Valeria Altobelli parla di carceri, castrazione chimica e pena di morte.
“La mia opinione personale, che oltre ad includere le donne include anche uomini e bambini, è questa: la pena necessaria che meriterebbero gli individui attivi negli episodi di violenza dovrebbe essere di tipo rieducativo. Consentirei loro di stare a contatto con donne concentrate a partorire, a superare momenti di difficoltà. Qualsiasi cosa farei loro osservare, in silenzio, con l’obiettivo di attivare un meccanismo nelle loro menti che è quello dell’umiltà, della comprensione e del rispetto. Li avvierei alla vita. Le carceri non servono, così come la pena di morte o la castrazione chimica. Perché la vita non si leva a nessuno; piuttosto, si insegna. E per quanto riguarda la castrazione chimica – questo tipo di azione non assicura che l’individuo in causa non commetterà lo stesso errore. Facendo così, tu non gli hai insegnato il rispetto. Perché la radice del problema si trova nella testa, nella mente delle persone”.
Considerando l’eterogeneità dei provvedimenti adottati nei diversi paesi nel mondo, come pensi si possano aiutare quelle donne che vivono nei paesi dove i diritti umani e più nello specifico, quelli delle donne, sono ancora meno supportati?
Ultimamente, abbiamo visto nelle cronache, l’uccisione di quella ragazza che lottava per i diritti umani – ma come noi, che abbiamo avuto le suffragette, che hanno perso la vita per realizzare il diritto al voto.
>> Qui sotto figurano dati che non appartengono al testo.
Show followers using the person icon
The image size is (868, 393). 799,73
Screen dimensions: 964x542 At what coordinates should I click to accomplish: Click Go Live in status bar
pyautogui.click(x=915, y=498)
Ciò che è essenziale è fare squadra, supportarsi l’un l’altra e collaborare, affinché fenomeni come quello della violenza sulle donne venga debellato e annientato. E quando parlo di fare squadra, intendo di superare anche i confini; stiamo vicini e vicine nonostante la distanza, nonostante il sesso, nonostante l’orientamento sessuale, nonostante tutto. Bisogna creare dei movimenti che partano dal basso, dei movimenti che ci permettano di stare insieme e parlare, comunicare le proprie esperienze e ciò che abbiamo visto o sentito. E comunque, questo tipo di azione, questo tipo di collaborazione potrebbe aiutare – non solo a rimediare al problema, ma anche a prevenirlo in tanti casi, proteggendo tanti individui in tutto il mondo.
Molto spesso, le donne vittime di violenza non vengono prese in considerazione – non solo dagli uomini bensì dalle donne stesse, le quali credono che la vittima se lo sia “meritato” per aver indossato un vestito troppo corto o una maglietta scollata e così via. Tu, Valeria Altobelli, che tipo di opinione hai a riguardo?
“La mia libertà finisce dove comincia la tua”.
“Sicuramente, è importante adottare comportamenti che mirino a prevenire certi fenomeni, ma ciò non significa che una persona si debba limitare e non essere libera di vestirsi a proprio piacimento. Perché è sbagliato nonché assolutamente esagerato. Fortunatamente, intorno a me vedo tanta solidarietà tra le donne e tanta comprensione – perciò, questo tipo di discorso vale anche per il tipo di contesto in cui ci si trova. Quindi sì, è più probabile che in città o in paesi con la mentalità un po’ più chiusa si tenda ad additare le ragazze, a colpevolizzarle per ciò che sono state costrette a subire. Dobbiamo accettare ed essere consapevoli che il nostro è un paese libero: la mia libertà finisce dove comincia la tua. Sia dal punto di vista delle opinioni che nel modo di vestire e quant’altro. Se tutti impariamo ad amministrare la libertà nella maniera giusta, tutto diventerà più semplice”.
Conclusioni
Combattere la violenza è difficile, soprattutto nel momento in cui si è perfettamente consapevoli del fatto che essa è scaturita da situazioni psicologiche per niente stabili. È essenziale comunicare e dare voce alle proprie opinioni, pensieri, disagi. Qualsiasi cosa che possa aiutare il mondo a progredire e a diventare un posto migliore.